ProfessorPickles · 30/12/2015 14:15

For me blocking my ex was the only way to get a feeling that it was all over as every 2-3 weeks I got a drunken "I love you so much" text etc.
Blocking and deleting his number freed my mind from constantly thinking "I bet he'll message me again tomorrow".
It was a huge relief when it was all over!

ProfessorPickles · 30/12/2015 14:17

If he was blocked and deleted, how would he let you know he was angry or that he'd even realised that you'd done it OP?
Will you have to see him in person anytime soon? If not, block away!

Cherrycrystal · 30/12/2015 19:20

Isetan I have taken full responsibility in that I am not texting him first, I am not contacting him. I agree I need to block him, but I'm finding it hard and need to work up to it.
Professor we work together so if I don't reply he would find a way to appear in my department or a meeting I'm involved in (he's done this before).
I desperately wish I hadn't gone back to him after the break up now. I need this to be it for us.

OP posts:
scarednoob · 30/12/2015 19:23

I love fight song! It sounds v teenage - but actually music helps so so much.

New year is the perfect time to do this - new hobby, new you, new man. Sod this old git, he's staying in the past where he belongs!
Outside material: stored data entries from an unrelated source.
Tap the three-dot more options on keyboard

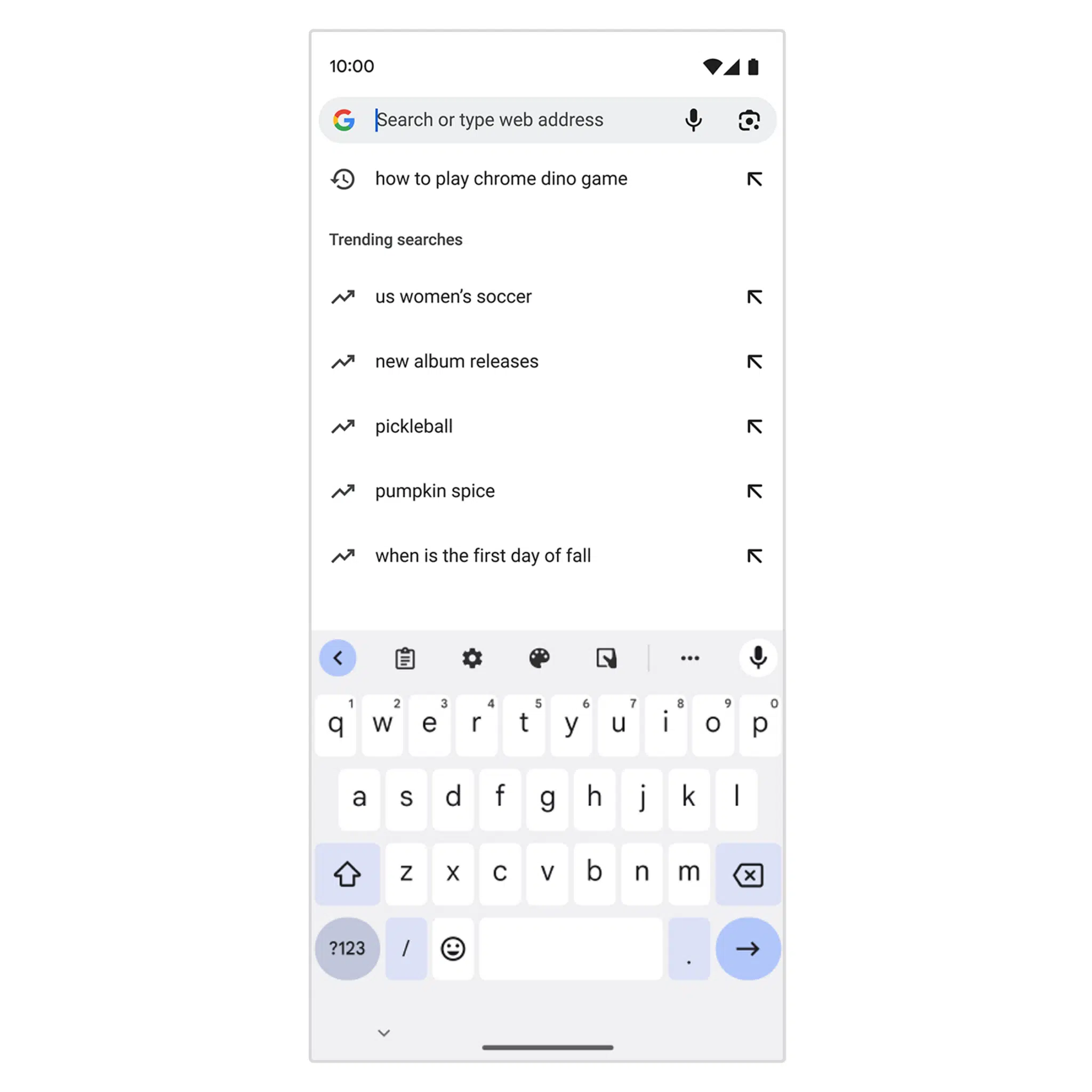[x=690, y=657]

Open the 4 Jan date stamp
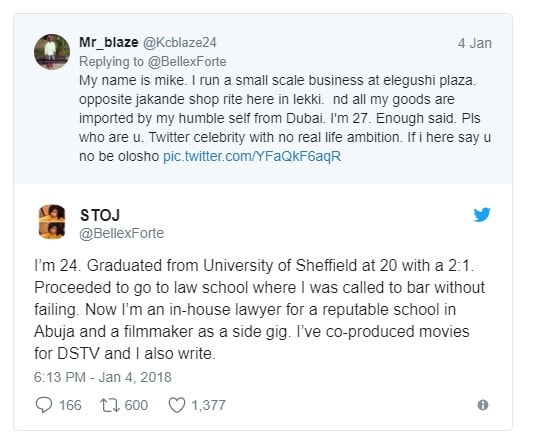click(x=475, y=43)
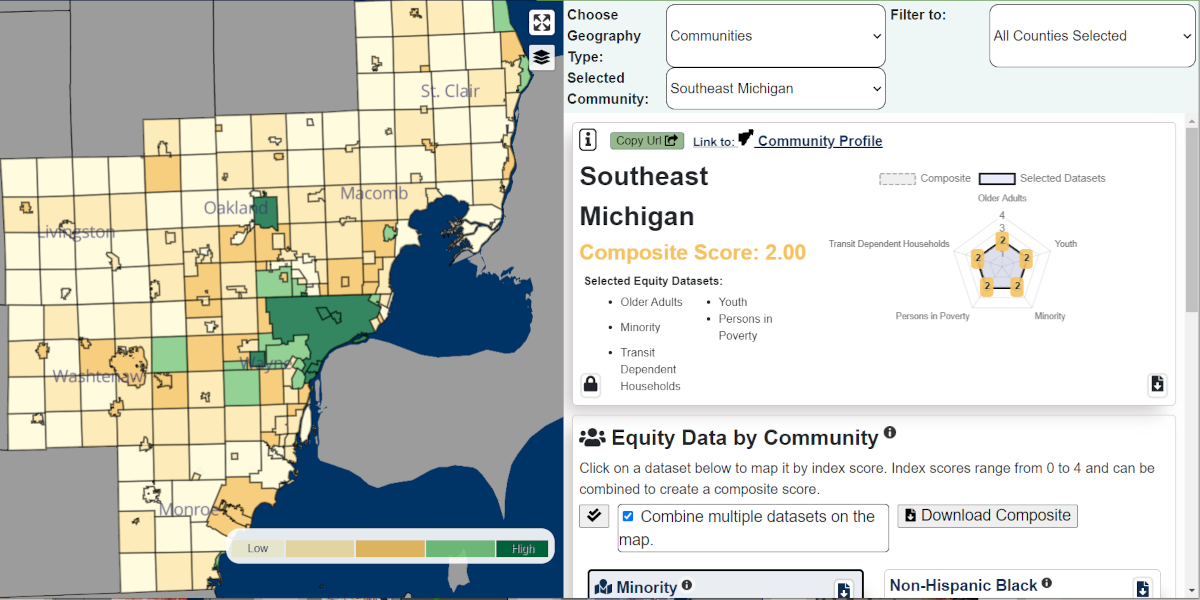Image resolution: width=1200 pixels, height=600 pixels.
Task: Toggle the lock icon on the composite panel
Action: (590, 384)
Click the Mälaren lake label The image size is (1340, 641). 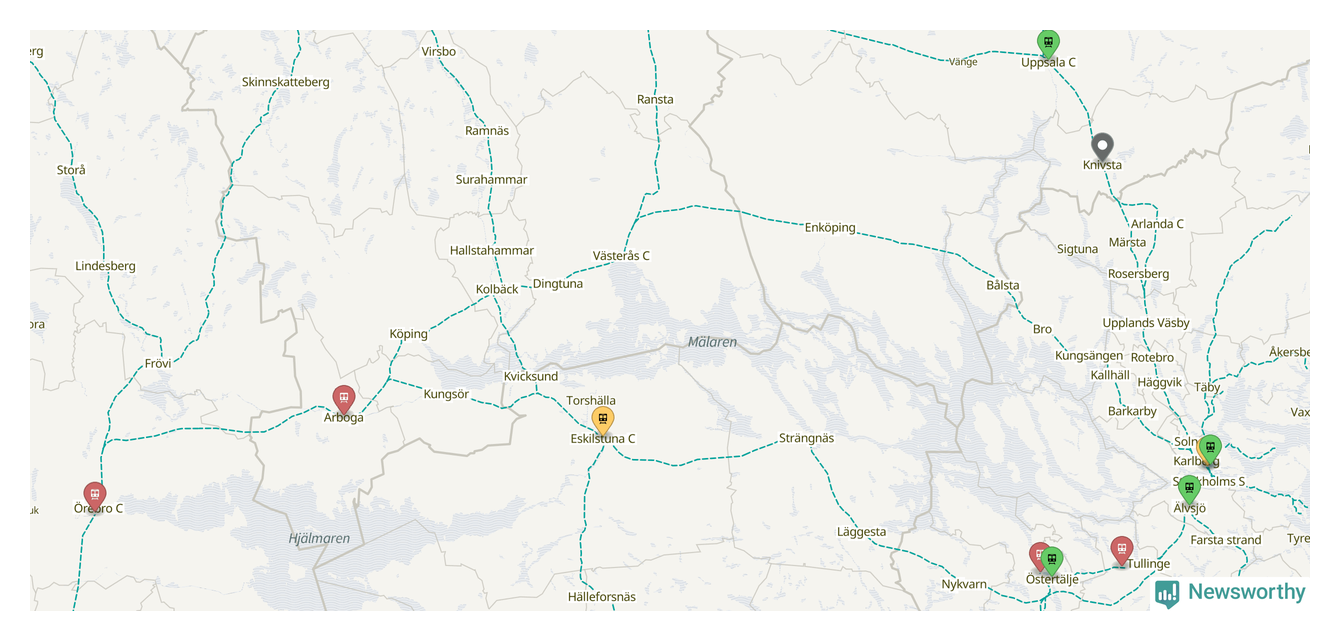(x=712, y=342)
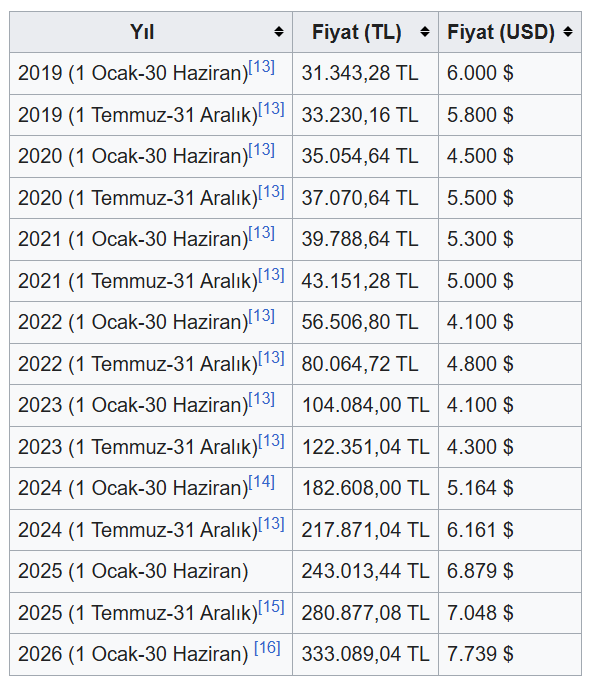Click the Fiyat (USD) header label

[501, 32]
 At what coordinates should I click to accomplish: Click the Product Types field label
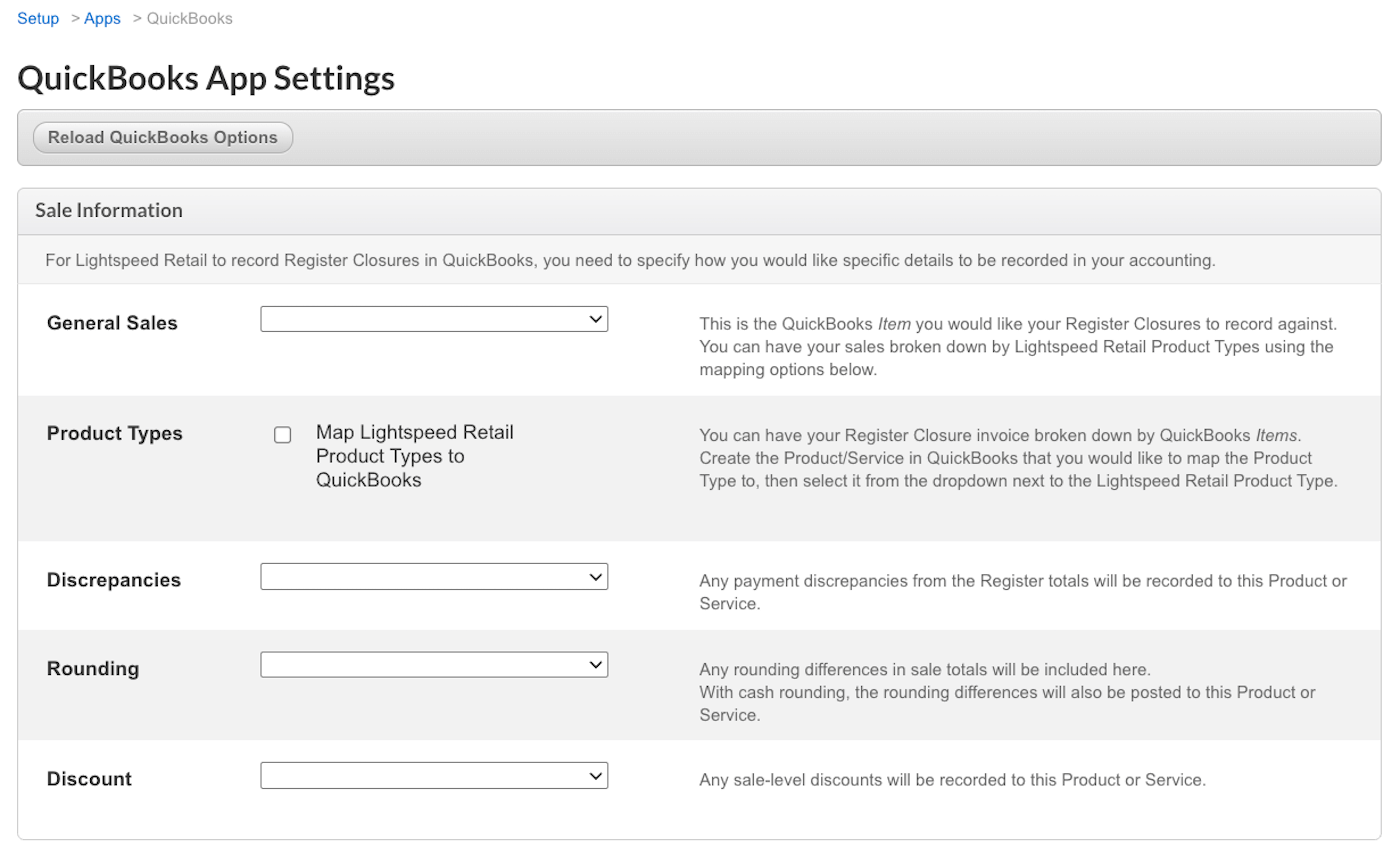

Daenerys2 · 30/12/2015 19:41

I sympathise. I too have tried to block a toxic man this Christmas. I always unblock and it does my head in! Delete may be the only way x

Cherrycrystal · 30/12/2015 20:52

Scarednoob I agree and he is staying in the past.
Daenerys I'm glad it's not just me.
I'm feeling so much stronger regards not texting him, I'm hoping that should he text again I'll ignore him if I haven't blocked him by then.